В доме дрыхнет сиделка, последний друг,
На секунду старик у крыльца замнётся,
Не вспугнуть! Под ногами снег, как бумага, мнётся.
А дрожащий свет фонаря у рук
Вьётся, клянча тепла.
Текла
тень по снегу.
А снег, фонарь,
храп сиделки
и нежный, как мама, холод —
Всё сливалось в одно,
В никуда не спешащий миг.
Утром глянет сиделка в окно
И узнает: её старик —
Это снег, накрывший покойный город.
Листья
В словах правды не сыщешь.
Слово — листок.
Шуршит на ветру, слышишь?
И невдомёк,
Что вместо юго-восточного
Подует холодным северным.
Листья, гниющие в почве —
Можно ли верить им?
Василиада
I
Мы выходили. Впереди — Василий.
Он был, во-первых, славен тем, что он Василий.
И, во-вторых, он славен тем, что был Василий
Один из нас, но знал куда идёт.
А мы не знали. Шли, не отставали
Из точки А в неведомые дали,
Из точки А, где мы всю жизнь прождали,
Не замечая. Жрали кашу и мычали:
Мы… Мы… Мы… Мы прождали тыщи
Незрелых лет. Мы проживали в стол,
Играли в ящик и, в итоге, зрели,
Как город А., захлёстанный метелью,
Сжимался в точку, доходил до точки,
И вместе с Б, садясь верхом на сточну —
ю трубу, срывался в первозданный хаос.
II
Мы были вхожи в арсенал, цейхгауз
На круге первом. В сумрачном лесу
Гурьбою шли мы, спорили о су-
ти жизни, если в ней есть суть.
Василий говорил, что жизнь есть путь.
Другие отвечали: жизнь есть ртуть,
Есть жуть, есть муть, что жизнь — есть каша,
и больше ничего
По сути нет.
III
Нас мошкара кусала.
Вгрызаясь в мясо, плоть съедала нашу,
Плюясь и ненавидя. Нас
Пронзали жалом
Осы.
Росы отравляли кислотой.
Мы умирали, разлагались, но вставали
И дальше шли.
IV
Мы уходили. День настал шестой.
В одиннадцатый час Василий умер.
Он лёг среди дороги,
Он сказал:
«Друзья, простите,
Мой пункт Б вот здесь»
V
Мы горевали, славен был Василий,
Мы голосили ночи напролёт.
Он был один из нас.
Он знал, куда идёт.
И он пришёл.
И он пришёл.
И точка.
VI
И мы не шли. И впереди лишь ночь,
Космическая бездна, первобытный хаос.
Взрывались звёзды и сгорали мухи
В огне их. Славный город А ос-
тался сзади, где, среди разрухи
В умах, сердцах, Вселенных и клозетах,
Рождались снова мы, веками зрели,
Как Город утекал по руслу Леты.
И в этой круговертной карусели
Мы снова выбирали, кто Василий,
Кто славен и готов за нас погибнуть.
Павел Асеев, 29 лет, прозаик, поэт и физик-теоретик, с 2013 г. по 2015 г. редактор интернет-проекта "ЛитКульт". Родом из Восточной Сибири, учился и работал в Москве, в настоящее время — исследователь в Базельском университете. Выпускник школы литературного мастерства "Хороший текст".

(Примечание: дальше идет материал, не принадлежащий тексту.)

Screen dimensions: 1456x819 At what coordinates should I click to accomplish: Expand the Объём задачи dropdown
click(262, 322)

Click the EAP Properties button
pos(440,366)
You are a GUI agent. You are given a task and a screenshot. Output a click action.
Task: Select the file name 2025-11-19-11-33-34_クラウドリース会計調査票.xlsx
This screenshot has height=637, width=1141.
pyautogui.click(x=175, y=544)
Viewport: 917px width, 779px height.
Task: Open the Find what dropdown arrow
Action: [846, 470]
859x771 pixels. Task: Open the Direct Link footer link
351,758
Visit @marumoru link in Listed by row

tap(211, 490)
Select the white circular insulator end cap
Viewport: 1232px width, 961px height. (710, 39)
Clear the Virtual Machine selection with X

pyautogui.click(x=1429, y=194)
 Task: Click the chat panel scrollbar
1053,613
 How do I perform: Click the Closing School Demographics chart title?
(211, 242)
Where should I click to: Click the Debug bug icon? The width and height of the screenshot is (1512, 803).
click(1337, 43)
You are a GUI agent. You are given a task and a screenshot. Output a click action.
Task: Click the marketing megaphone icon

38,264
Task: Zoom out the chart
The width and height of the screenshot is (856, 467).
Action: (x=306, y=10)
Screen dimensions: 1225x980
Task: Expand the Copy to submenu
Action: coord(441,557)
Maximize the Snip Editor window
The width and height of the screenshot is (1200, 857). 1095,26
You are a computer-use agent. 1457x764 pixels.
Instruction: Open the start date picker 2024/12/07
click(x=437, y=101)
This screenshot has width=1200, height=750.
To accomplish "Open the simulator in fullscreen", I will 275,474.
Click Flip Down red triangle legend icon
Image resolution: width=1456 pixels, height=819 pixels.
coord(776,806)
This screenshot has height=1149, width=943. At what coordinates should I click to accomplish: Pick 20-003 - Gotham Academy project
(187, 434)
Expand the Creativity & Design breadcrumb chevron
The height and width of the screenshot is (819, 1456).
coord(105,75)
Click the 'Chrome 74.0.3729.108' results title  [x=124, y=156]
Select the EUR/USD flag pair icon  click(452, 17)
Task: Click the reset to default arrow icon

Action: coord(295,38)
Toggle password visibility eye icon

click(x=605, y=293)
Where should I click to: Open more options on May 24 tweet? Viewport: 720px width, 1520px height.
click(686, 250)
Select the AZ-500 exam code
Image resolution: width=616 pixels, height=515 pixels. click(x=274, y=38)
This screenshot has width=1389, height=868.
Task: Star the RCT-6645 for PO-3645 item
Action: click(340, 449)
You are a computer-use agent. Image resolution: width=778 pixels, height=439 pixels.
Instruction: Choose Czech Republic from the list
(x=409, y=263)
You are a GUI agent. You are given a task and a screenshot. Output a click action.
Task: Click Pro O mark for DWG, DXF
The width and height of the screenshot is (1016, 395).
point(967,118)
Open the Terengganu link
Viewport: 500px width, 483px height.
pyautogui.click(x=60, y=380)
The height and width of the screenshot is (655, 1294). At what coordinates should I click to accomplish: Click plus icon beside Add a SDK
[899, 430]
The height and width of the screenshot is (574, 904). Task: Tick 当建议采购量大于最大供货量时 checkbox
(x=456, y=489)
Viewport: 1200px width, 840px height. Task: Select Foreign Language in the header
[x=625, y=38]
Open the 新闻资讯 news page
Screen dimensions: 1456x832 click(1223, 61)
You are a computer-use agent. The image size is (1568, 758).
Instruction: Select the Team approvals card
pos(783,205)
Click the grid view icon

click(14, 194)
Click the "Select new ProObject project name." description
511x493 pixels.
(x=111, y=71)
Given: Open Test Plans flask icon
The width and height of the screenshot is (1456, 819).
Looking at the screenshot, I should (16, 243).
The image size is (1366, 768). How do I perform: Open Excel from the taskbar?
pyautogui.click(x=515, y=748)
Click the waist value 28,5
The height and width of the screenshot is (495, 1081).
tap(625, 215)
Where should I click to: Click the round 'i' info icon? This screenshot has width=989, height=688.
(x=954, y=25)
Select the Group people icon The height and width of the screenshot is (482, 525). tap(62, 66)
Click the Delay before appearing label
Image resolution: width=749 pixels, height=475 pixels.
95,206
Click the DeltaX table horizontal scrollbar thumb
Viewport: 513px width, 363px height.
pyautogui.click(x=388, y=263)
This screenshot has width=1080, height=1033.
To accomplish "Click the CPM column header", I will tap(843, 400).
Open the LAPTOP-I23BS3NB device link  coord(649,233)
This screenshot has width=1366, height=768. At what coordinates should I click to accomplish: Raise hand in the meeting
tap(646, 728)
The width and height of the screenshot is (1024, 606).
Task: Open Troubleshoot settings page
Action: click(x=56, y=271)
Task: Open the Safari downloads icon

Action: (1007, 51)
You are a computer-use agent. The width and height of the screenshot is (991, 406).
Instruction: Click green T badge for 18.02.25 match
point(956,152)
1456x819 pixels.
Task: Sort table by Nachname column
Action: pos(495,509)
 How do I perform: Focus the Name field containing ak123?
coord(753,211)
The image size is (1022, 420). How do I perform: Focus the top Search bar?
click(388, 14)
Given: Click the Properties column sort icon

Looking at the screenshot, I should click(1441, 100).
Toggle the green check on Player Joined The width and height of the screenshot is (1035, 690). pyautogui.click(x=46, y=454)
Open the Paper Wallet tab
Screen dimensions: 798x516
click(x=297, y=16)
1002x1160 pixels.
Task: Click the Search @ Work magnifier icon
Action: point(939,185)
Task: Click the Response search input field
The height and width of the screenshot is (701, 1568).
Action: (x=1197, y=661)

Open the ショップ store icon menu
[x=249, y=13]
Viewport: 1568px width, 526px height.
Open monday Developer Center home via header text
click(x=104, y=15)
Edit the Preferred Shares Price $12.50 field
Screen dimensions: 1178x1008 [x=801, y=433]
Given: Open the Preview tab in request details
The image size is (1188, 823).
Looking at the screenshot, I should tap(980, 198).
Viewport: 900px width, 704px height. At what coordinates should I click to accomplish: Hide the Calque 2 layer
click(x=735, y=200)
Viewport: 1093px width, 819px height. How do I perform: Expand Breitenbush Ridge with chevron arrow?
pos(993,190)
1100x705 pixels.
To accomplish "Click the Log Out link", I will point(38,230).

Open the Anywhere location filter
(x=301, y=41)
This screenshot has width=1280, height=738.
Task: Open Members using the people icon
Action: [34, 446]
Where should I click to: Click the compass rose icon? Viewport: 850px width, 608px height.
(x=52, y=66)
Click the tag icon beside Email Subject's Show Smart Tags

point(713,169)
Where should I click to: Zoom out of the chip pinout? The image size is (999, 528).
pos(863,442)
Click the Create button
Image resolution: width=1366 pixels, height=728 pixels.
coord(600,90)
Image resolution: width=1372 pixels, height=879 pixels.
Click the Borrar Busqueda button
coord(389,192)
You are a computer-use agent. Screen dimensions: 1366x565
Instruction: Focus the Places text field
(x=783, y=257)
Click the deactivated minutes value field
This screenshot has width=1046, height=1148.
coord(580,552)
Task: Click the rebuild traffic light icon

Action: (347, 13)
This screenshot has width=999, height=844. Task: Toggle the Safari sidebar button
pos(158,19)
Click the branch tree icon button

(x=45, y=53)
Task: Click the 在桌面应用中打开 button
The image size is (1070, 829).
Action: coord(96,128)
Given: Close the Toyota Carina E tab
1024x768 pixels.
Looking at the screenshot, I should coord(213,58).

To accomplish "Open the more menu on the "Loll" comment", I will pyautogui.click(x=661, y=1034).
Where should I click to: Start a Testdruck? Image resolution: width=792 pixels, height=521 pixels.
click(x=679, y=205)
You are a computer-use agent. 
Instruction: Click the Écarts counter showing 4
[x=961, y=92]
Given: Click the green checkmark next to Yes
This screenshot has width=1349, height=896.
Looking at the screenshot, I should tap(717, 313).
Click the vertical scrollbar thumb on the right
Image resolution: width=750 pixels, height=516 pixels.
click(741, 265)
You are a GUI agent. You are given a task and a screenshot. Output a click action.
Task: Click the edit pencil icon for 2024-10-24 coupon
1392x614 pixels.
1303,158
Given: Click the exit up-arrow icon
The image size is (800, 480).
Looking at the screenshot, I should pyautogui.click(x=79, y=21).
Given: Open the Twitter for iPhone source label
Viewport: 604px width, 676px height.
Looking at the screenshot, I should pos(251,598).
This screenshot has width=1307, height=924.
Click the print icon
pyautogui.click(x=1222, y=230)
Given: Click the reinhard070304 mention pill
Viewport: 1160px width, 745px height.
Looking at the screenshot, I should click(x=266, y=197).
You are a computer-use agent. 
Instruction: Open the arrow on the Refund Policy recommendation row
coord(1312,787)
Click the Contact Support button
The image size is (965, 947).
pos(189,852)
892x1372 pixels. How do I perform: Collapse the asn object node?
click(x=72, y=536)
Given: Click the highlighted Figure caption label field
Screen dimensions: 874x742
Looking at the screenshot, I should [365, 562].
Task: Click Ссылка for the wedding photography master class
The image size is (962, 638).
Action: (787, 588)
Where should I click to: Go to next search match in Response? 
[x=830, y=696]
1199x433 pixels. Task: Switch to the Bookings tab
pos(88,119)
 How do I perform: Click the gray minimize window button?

Соломон Волков: «Пушкин — наше всё, но я бы не хотел быть его соседом»
Смерть Блока
Роман Каплан — душа «Русского Самовара»
Александр Кушнер: «Я всю жизнь хотел быть как все»
Наум Коржавин: «Настоящая жизнь моя была в Москве»
Этери Анджапаридзе: «Я ещё не могла выговорить фамилию Нейгауз, но уже
Поющий свет. Памяти Зинаиды Миркиной и Григория Померанца
Покаяние Пастернака. Черновик
Камертон
Борис Блох: «Я думал, что главное — хорошо играть»
Возвращение невозвращенца
Смена столиц
Земное и небесное
Катапульта
Стыд
Ефим Гофман: «Синявский был похож на инопланетянина»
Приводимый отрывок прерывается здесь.